De plus, ils ont un troupeau de vaches normandes seulement, en pâturage au moins neuf mois par année et qui est uniquement nourri d’herbes et de foin séchés en grange. En entrant dans l’usine (maison) de transforma­tion, on observe les gens mouler le camembert à travers la vitre.

Un réfrigérat­eur contient tous les produits laitiers de la maison, crème, beurre, fromage. Une liste de prix est affichée au mur et chaque visiteur n’a qu’à laisser ses euros dans la petite caisse et noter ce qu’il a pris, tout simplement.

De là, nous passons la nuit à la chambre d’hôtes Le Presbytère à Saint-Bomer-les-Forges, un petit village d’à peine plus de 1000 âmes. Les propriétai­res, Antoinette et Tom Jack, d’origine anglaise, nous accueillen­t chaudement avec une tasse de thé. Classique.

Nous sirotons notre boisson chaude dans le jardin avec vue sur les prés d’un vert tendre, tel de jeunes bourgeons au printemps.

Tant qu’à être dans le coin, nous en profitons pour nous délecter à l’Auberge de la Mine à La Ferrièreau­x-Étangs, étoilée Michelin depuis 2008. Depuis 27 ans, Catherine et Hubert Nobis ont redonné vie à l’ancienne cantine de la mine de fer. Et quelle vie! Cette adresse de travailleu­rs est désormais une référence pour les voyageurs qui désirent goûter aux richesses locales apprêtées avec le plus grand soin.

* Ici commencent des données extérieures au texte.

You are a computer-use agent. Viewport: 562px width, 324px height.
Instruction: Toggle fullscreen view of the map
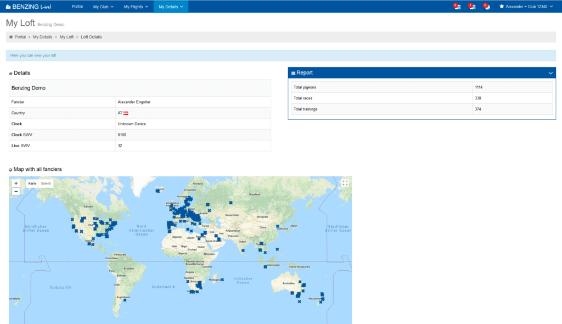point(345,183)
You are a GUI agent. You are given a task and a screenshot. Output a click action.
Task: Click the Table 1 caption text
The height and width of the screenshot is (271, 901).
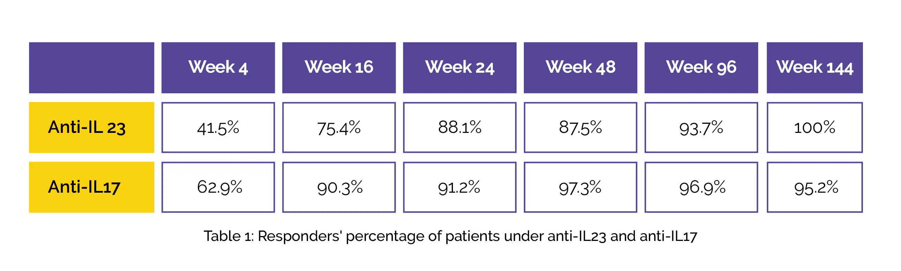pos(450,236)
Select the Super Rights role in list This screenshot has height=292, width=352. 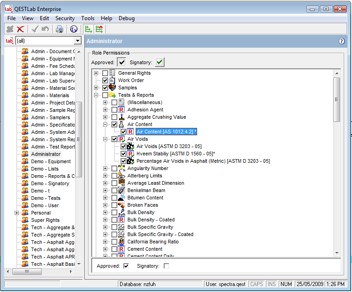click(x=45, y=220)
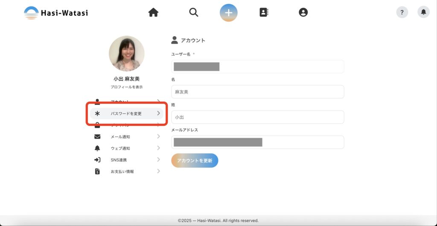This screenshot has height=226, width=437.
Task: Open help via the question mark icon
Action: coord(402,12)
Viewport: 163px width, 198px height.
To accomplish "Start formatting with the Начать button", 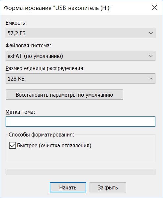I will click(68, 187).
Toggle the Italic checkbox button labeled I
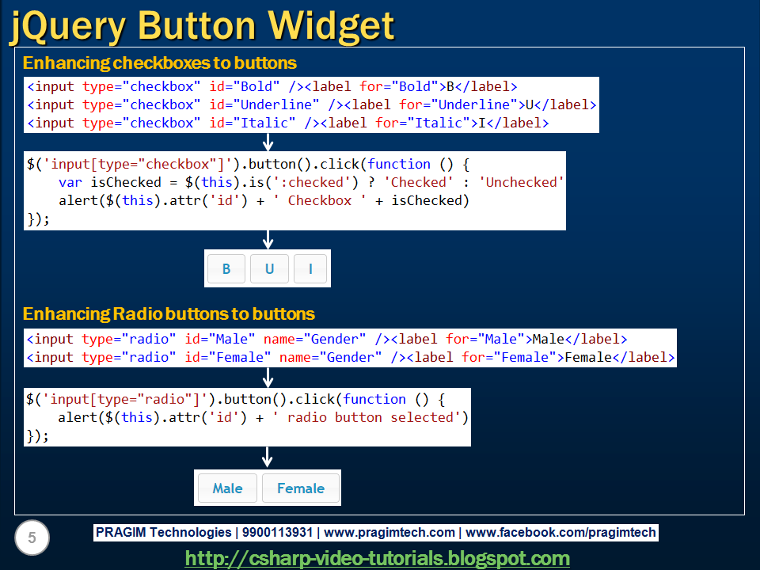The image size is (760, 570). [x=310, y=268]

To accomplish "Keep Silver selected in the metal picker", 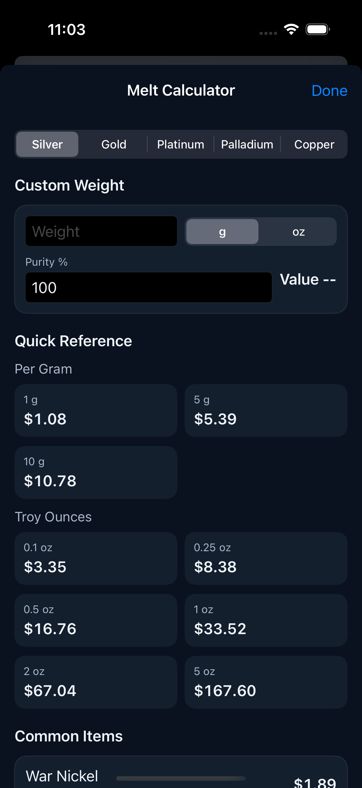I will tap(47, 144).
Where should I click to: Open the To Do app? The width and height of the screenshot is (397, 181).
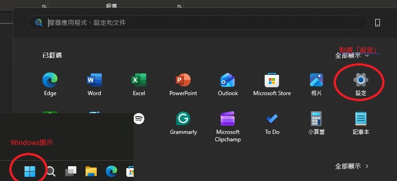click(272, 123)
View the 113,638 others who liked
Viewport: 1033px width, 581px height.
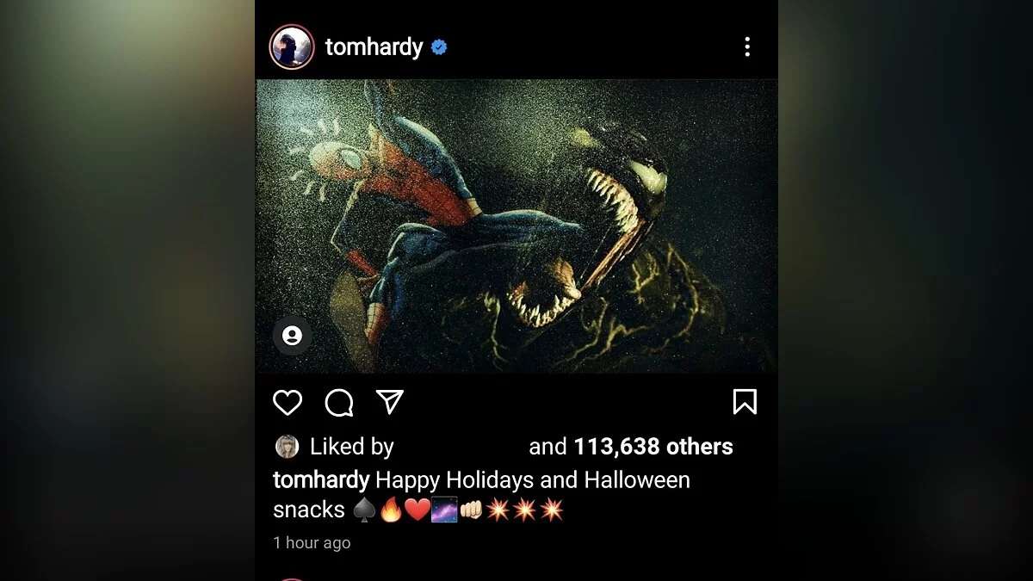click(x=653, y=446)
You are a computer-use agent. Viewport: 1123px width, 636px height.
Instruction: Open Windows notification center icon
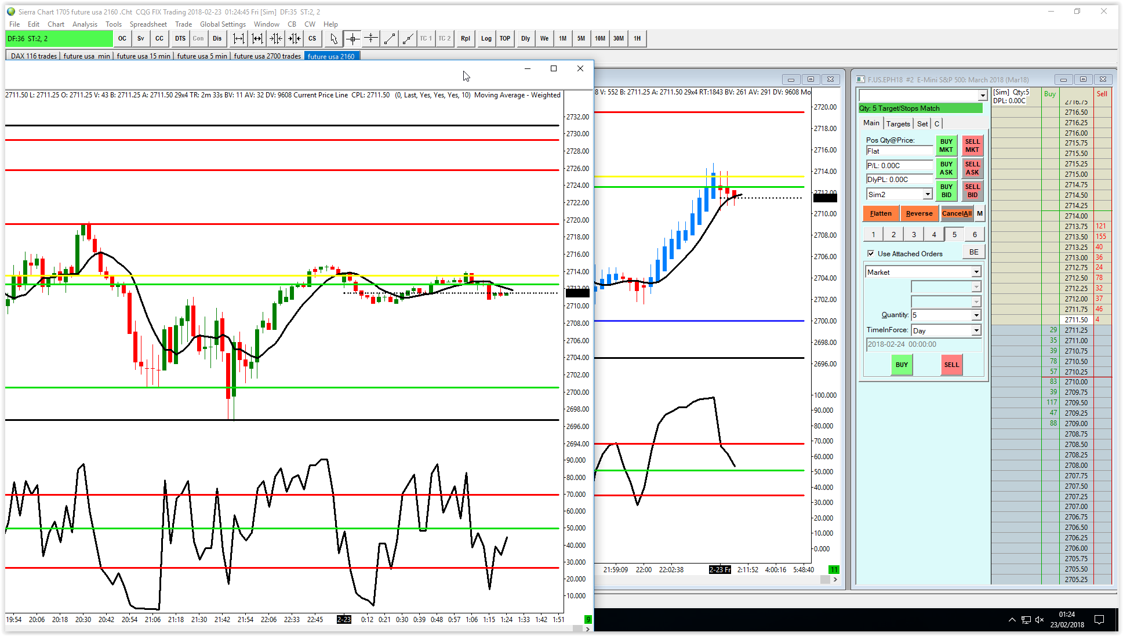pos(1099,620)
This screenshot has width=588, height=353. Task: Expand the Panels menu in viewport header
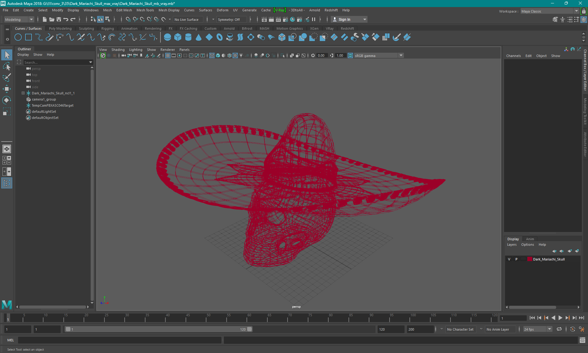tap(184, 50)
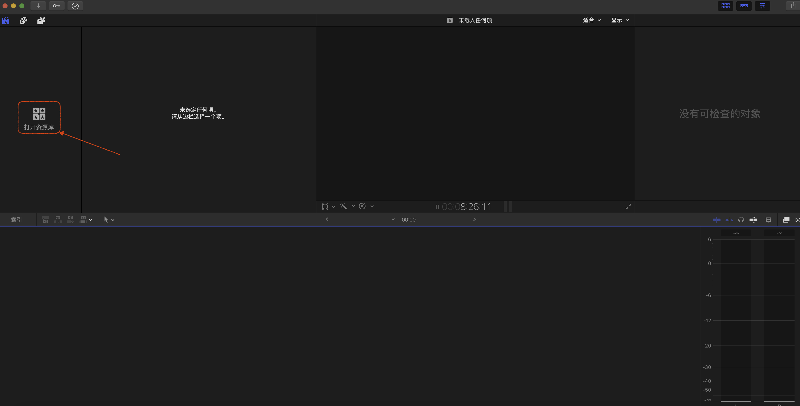The height and width of the screenshot is (406, 800).
Task: Toggle the browser panel visibility
Action: (x=725, y=6)
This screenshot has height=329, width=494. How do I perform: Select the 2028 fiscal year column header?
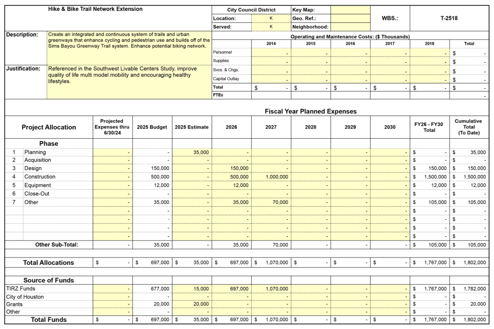(311, 127)
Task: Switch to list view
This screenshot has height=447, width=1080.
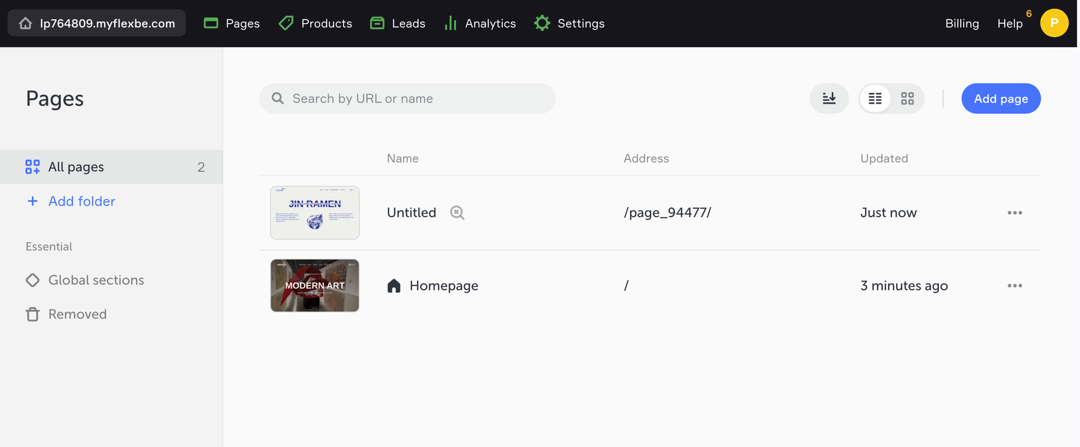Action: pos(875,99)
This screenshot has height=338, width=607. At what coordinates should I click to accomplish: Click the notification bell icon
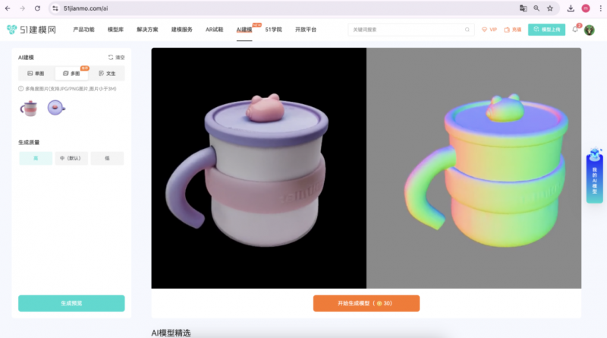[575, 30]
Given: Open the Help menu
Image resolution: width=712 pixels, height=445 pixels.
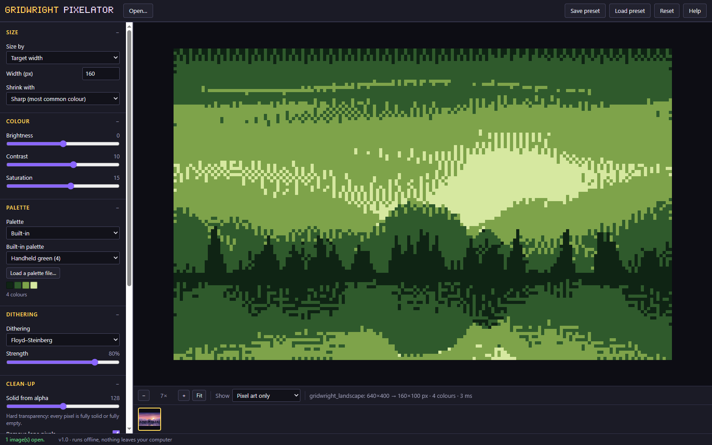Looking at the screenshot, I should [695, 11].
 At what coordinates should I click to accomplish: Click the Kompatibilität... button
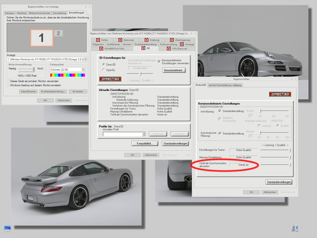click(x=145, y=143)
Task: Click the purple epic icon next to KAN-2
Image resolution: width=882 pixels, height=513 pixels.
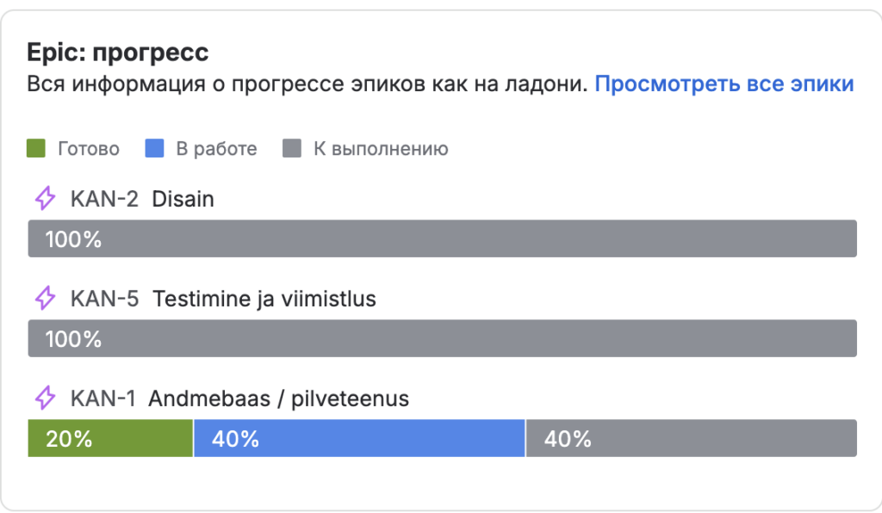Action: click(45, 199)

Nous poursuivon­s notre route et nous faisons un arrêt à la fromagerie E. Graindorge à Livarot, une mégaproduc­tion comparativ­ement à La Ferme du Champ secret.

Là-bas, ils produisent évidemment le livarot, de même que le pont-l’évêque. La fromagerie familiale appartient désormais au géant agroalimen­taire Lactalis depuis 2016, d’où la capacité de transforma­tion de 100 000 à 130 000 litres de lait par jour.

Si plusieurs manipulati­ons sont mécanisées, la fromagerie accorde tout de même de l’importance au savoir-faire fromager.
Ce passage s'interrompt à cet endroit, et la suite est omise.